__Your goal__
Format the items below, starting at the first line and ending at the line containing "(x=7, y=91)", as a JSON list of strings with one string per line, omitting blank lines.
•••
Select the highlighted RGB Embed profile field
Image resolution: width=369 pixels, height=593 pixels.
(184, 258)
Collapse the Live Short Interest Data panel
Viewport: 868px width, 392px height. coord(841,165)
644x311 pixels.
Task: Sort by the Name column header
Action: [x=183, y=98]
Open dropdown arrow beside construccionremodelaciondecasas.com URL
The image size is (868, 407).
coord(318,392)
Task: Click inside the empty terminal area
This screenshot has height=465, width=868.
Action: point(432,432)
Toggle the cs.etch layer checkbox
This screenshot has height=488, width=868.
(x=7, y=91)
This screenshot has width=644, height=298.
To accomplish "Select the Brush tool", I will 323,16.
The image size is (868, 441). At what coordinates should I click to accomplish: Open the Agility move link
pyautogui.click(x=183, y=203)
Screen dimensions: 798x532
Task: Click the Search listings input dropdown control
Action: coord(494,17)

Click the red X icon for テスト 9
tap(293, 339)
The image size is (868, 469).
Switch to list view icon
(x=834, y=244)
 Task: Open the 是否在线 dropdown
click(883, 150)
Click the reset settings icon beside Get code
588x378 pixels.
•••
__Written solution__
[
  "Select the highlighted RGB Embed profile field",
  "Image resolution: width=369 pixels, height=593 pixels.",
  "(184, 258)",
  "Collapse the Live Short Interest Data panel",
  "Viewport: 868px width, 392px height. coord(841,165)",
  "644x311 pixels.",
  "Task: Sort by the Name column header",
  "Action: [x=183, y=98]",
  "Open dropdown arrow beside construccionremodelaciondecasas.com URL",
  "The image size is (868, 407).",
  "coord(318,392)",
  "Task: Click inside the empty terminal area",
  "This screenshot has height=465, width=868.",
  "Action: point(432,432)",
  "Toggle the cs.etch layer checkbox",
  "This screenshot has height=488, width=868.",
  "(x=7, y=91)"
]